The location of certification points at takeoff, flyover, and approach are schematically shown in Figure 1a. It should be noted that they correspond to the requirements of Chapter 2 of Volume I Annex 16 ICAO, because it is this Chapter that was then in effect. As a result, sideline microphones that measure noise at takeoff were installed at the distance of 650 m from the trajectory; this distance was reduced to 450 m in the later Chapters (Chapter 3, Chapter 4, and current Chapter 14). Noise at takeoff is determined as the maximum noise level at these sideline microphones; noise at flyover and approach is measured by single microphones in the corresponding points as shown in Figure 1a.

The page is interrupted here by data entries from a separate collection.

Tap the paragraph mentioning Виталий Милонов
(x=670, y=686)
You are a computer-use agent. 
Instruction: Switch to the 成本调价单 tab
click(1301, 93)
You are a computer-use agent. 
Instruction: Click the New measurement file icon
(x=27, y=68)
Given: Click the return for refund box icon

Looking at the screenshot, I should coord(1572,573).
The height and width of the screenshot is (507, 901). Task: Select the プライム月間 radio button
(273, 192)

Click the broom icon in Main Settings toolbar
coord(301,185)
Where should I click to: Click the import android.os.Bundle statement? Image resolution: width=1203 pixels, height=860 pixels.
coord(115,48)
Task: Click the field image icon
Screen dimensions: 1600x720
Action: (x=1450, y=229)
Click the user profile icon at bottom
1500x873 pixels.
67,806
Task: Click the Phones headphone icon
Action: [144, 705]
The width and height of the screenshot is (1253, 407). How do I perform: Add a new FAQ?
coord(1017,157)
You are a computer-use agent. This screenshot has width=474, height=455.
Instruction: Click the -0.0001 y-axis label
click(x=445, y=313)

As discussed in Introduction, we assume that the noise of the aircraft is determined by its jets; their parameters during departure and approach are provided in

Table 1. Parameters of the jet during departure and approach for Tupolev-144.

Jet Parameter	Takeoff	Flyover	Approach
Jet speed, m/s	819	575	460
Total jet temperature, °K	1575	737	636
Jet Mach number	1.16	1.20	1.01
Nozzle area, m2	1.32	0.834	0.834
Flight speed, m/s	118	118	80.5

. Departure trajectory is shown in Figure 1b; at approach, the standard trajectory with 3° slope is used.

Jet noise is calculated according to SAE ARP 876D. The accuracy of SAE ARP 876D for jet noise prediction was analyzed recently in [14] and exhibited robust and appropriate prediction results for jet noise. Since the jets are supersonic during departure and approach (their Mach number (M) > 1), the additional noise source associated with shocks (so-called BBSAN—Broadband Shocks Associated Noise [15]) is also included in the jet noise calculations according to SAE ARP 876D.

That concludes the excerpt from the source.